The answer is 4950. My question is how do I put this into an algebra formula?

# People # Handshakes

1 0
2 1
3 3
4 6
5 10
6 15

Thanks for the help I appreciate it!
 
If there are 100 people and each person shakes hands only one time with each person how many handshakes would that be?

The answer is 4950. My question is how do I put this into an algebra formula?

# People # Handshakes

1 0
2 1
3 3
4 6
5 10
6 15

Person #1 shakes the hand of 99 other people.
Person #2 shakes the hand of 98 other people already having shaken the hand of person #1..
Person $3 shakes the hand of 97 other people already having shaken the hands of persons #1 and #2.

Do you see where this is heading?

The total number of handshakes becomes 99 + 98 + 97 + 96 +.....4 + 3 + 2 + 1.

Carl Freidrich Gauss had no idea as to how famous his name would become when he solved a seemingly time consuming arithmetic problem posed by his teacher with amazing speed. At age 10, his teacher presented his class with a long problem in addition, the answer to which he could find by formula in a few seconds. Some historical references indicate that the problem was of the following type, 72365 + 72550 + 72735 + .........+ 90865, where the common difference was 185, and the total number of terms was 100. Other sources claim that the class was asked to add up the first hundred whole numbers. As the story goes, it was customary at the school for the first person to get the answer to lay his paper or slate face down on the table. The teacher had barely finished presenting the problem when Gauss, alledgedly, placed his slate on the table, and sat quietly for the rest of the hour while his classmates struggled. Upon reviewing the slates at the end of the period, he found but a single number on Gauss's slate, the correct answer. Gauss supposedly did not know the trick for solving such arithmetic progression problems so quickly and his teacher was quite surprised.

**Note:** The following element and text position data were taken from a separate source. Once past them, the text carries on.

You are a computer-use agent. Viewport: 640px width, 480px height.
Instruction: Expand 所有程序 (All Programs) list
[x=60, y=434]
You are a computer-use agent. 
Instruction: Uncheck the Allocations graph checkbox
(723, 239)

History records that Gauss created the method instantaneously in his head. It is said that he did it by pairing the terms and then multiplying the value of each pair by the number of pairs. Taking the simpler problem of the first 100 integers to illustrate, the pairs all total 100, i.e., 100+0 = 100, 99+1 = 100, 98+2 = 100, .........51+49 = 100. This results in 50 pairs of 100 each totalling 5000, plus the 50 left over in the middle, for a total of 5050.

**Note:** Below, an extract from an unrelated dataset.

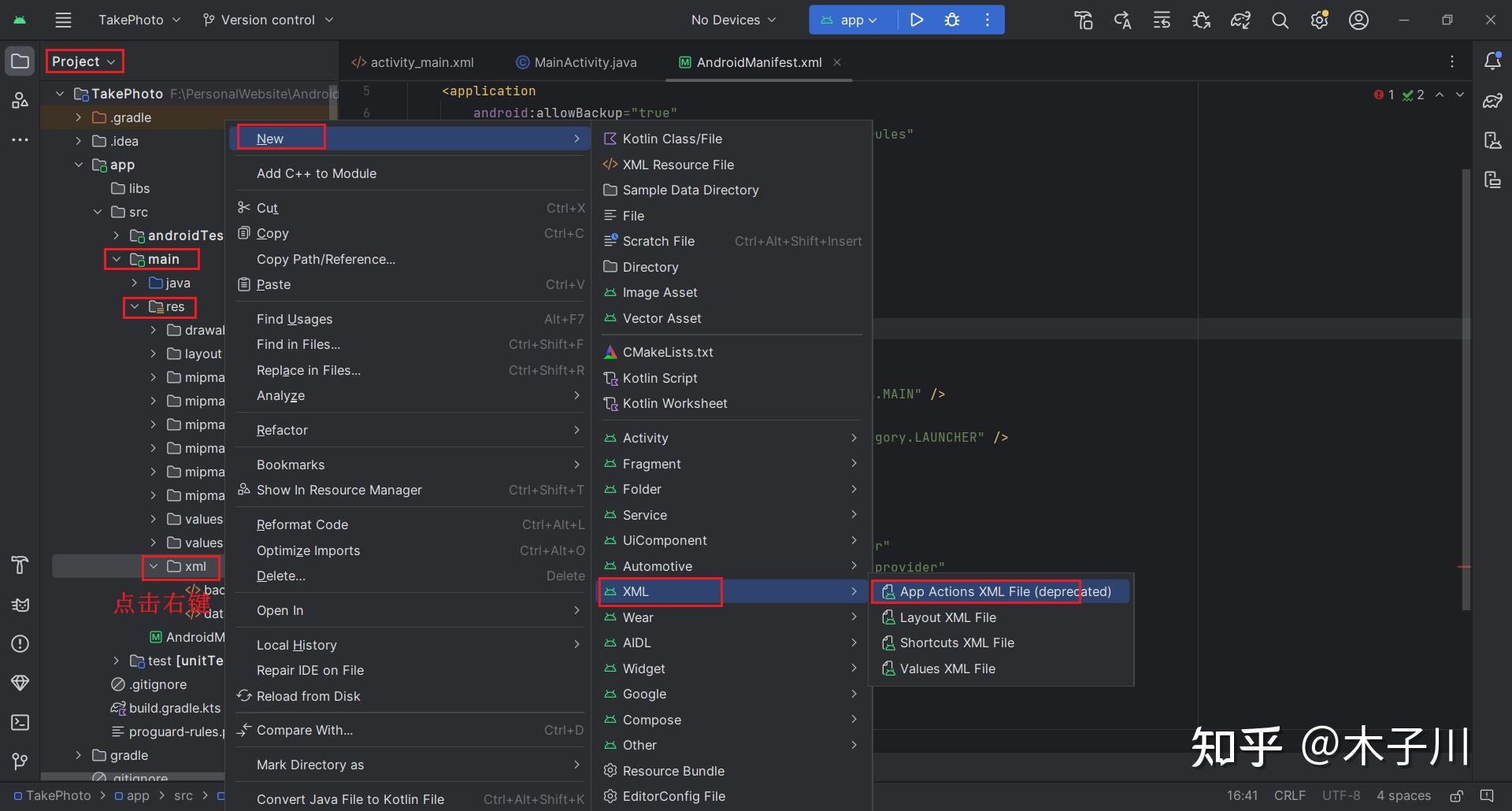Expand the java folder in the project tree
This screenshot has height=811, width=1512.
click(x=133, y=283)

Other historical records say that he imagined the sum he sought, denoted by S, as being written in both ascending and descending order:
S = 1 + 2 + 3 + 4 + .....................................98 + 99 + 100
S = 100 + 99 + 98 + 97...........................................3 + 2 + 1

Now, instead of adding the numbers horizontally across the rows, Gauss supposedly added them vertically down the columns. In so doing, he derived S = 101 + 101 + 101 + 101 + ...............................101 + 101 + 101
as the sum of each column is simply 101. There being 100 columns, it was quickly obvious to Gauss that 2S = 100 x 101 = 10100 and therefore the sum of the first hundred whole numbers became S = 1 + 2 + 3 + 4 + .................+ 98 + 99 + 100 = 100(101)/2 = 10100/2 = 5050.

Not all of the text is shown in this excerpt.